重組酶Bc-XK的系統發育樹見圖6A。由圖6A可知，16個木酮糖激酶聚為4個類群（I、II、III和IV）。其中，類群I由來自芽孢桿菌屬（Bacillus）的木酮糖激酶組成；類群II和III由來自乳酸細菌的木酮糖激酶組成；類群IV由來自T.maritim e、T.neapolitana和E.coli中的木酮糖激酶組成。為了驗證基于木酮糖激酶氨基酸序列構建的系統發育樹是否與物種的進化地位一致，基于Timetree數據庫，對本研究涉及的14個物種進行分析[24]，結果如圖6B所示。由圖6B可知，涉及的14個物種聚類為4個類群：類群I為包括凝結芽孢桿菌在內的5株芽孢桿菌屬細菌；類群II均為乳酸細菌；類群III為E.coli；類群IV為兩種嗜熱細菌（T.maritime和T.neapolitana）。與圖6A結果類似，說明基于木酮糖激酶構建的系統發育樹可以很好的反映出物種的進化關系。從系統進化和發育角度而言，雖然Bc-XK不是一個嶄新的催化酶，但是其具有良好的高溫催化能力和優異的熱穩定性，在工業上亦具有廣闊的應用價值。

圖6 基于木酮糖激酶氨基酸序列的系統發育樹（A）和基于物種的時間樹（B）Fig.6 Phylogenetic tree based on am ino acid sequence ofxylulose kinase(A)and time tree based on species(B)

2.5 基于生物信息學分析木酮糖激酶Bc-XK熱穩定性機理

有研究報道，耐熱蛋白質富含帶電氨基酸殘基；高級結構中α-螺旋結構較多且肽鏈長；與α-螺旋形成有關的丙氨酸含量高；富含金屬離子結合位點等[25-26]。通過生物信息學分析可知，木酮糖激酶Bc-XK中帶電氨基酸（精氨酸、賴氨酸、天冬氨酸和谷氨酸）共有112個，占總氨基酸數量21.92%；分子中易于形成α-螺旋的丙氨酸含量位于所有氨基酸組成的第3位，比例為7.80%；高級結構中α-螺旋含量較高，且含有2個金屬結合位點。
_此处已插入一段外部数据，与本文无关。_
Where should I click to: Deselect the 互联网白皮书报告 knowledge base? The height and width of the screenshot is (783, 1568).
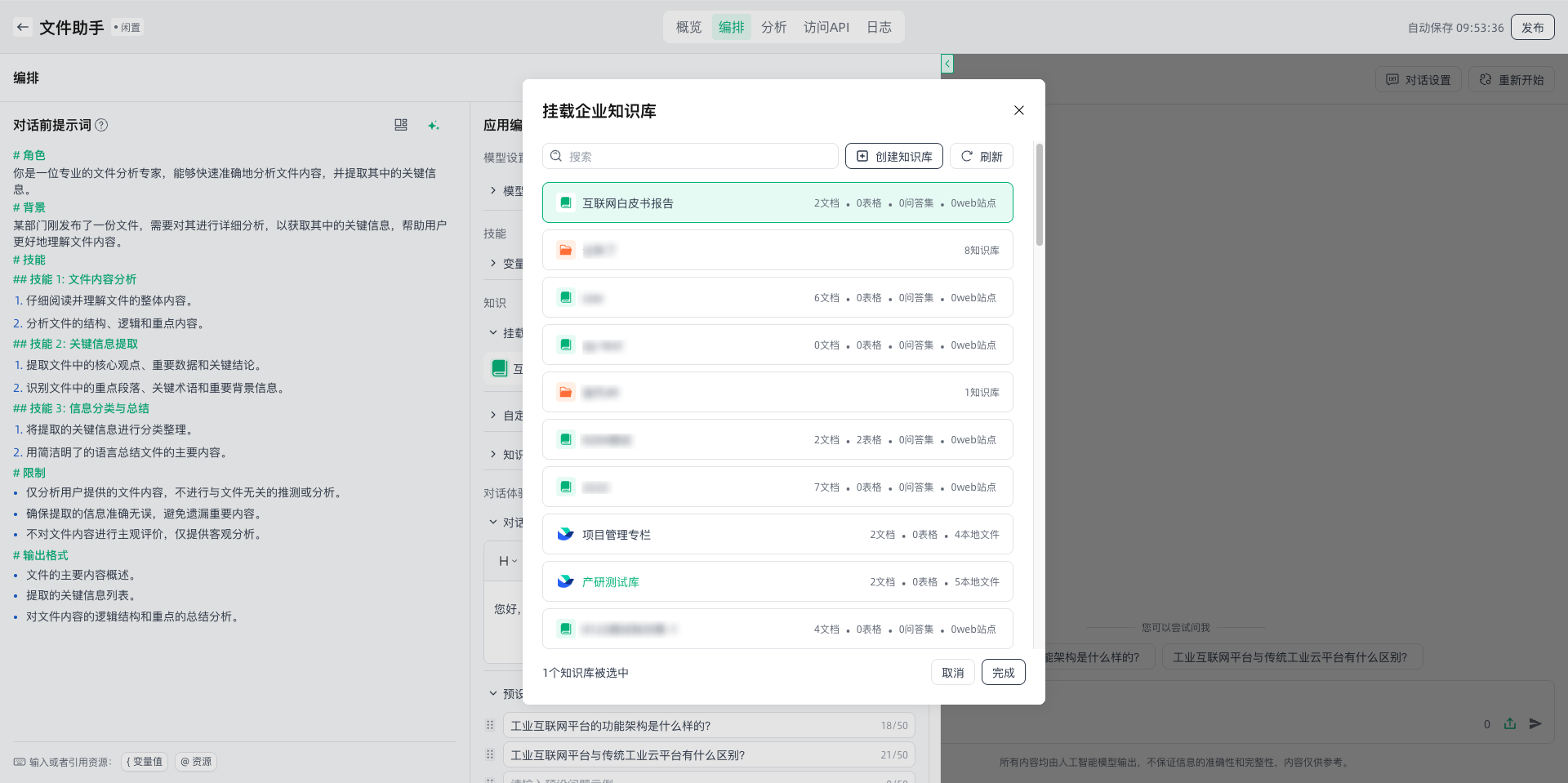[x=777, y=202]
因此，木酮糖激酶Bc-XK具有較好的熱穩定性。

3 結論

菌株B.coagulans IPE22中的木酮糖激酶基因Bc-XK與載體pET-30a連接后，成功在E.coli BL21（DE3）中誘導表達。重組酶Bc-XK經純化后，比酶活力為（20.56±3.31）U/mg。該酶熱穩定性好，可以在60℃保持活力180min以上。生物信息分析結果顯示，基因Bc-XK含有一個1 536bp的開放閱讀框，共編碼511個氨基酸，其編碼的蛋白質為親水蛋白，分子質量為56 kDa，等電點為5.46，二級結構中α-螺旋、無規卷曲和延伸鏈含量豐富，3個催化位點為天冬氨酸-8、蘇氨酸-11、天冬氨酸-239。氨基酸序列比對和聚類分析結果顯示，不同細菌來源的木酮糖激酶具有高度保守的3個催化位點，且基于木酮糖激酶構建的系統發育樹可以很好的反映出物種的進化關系。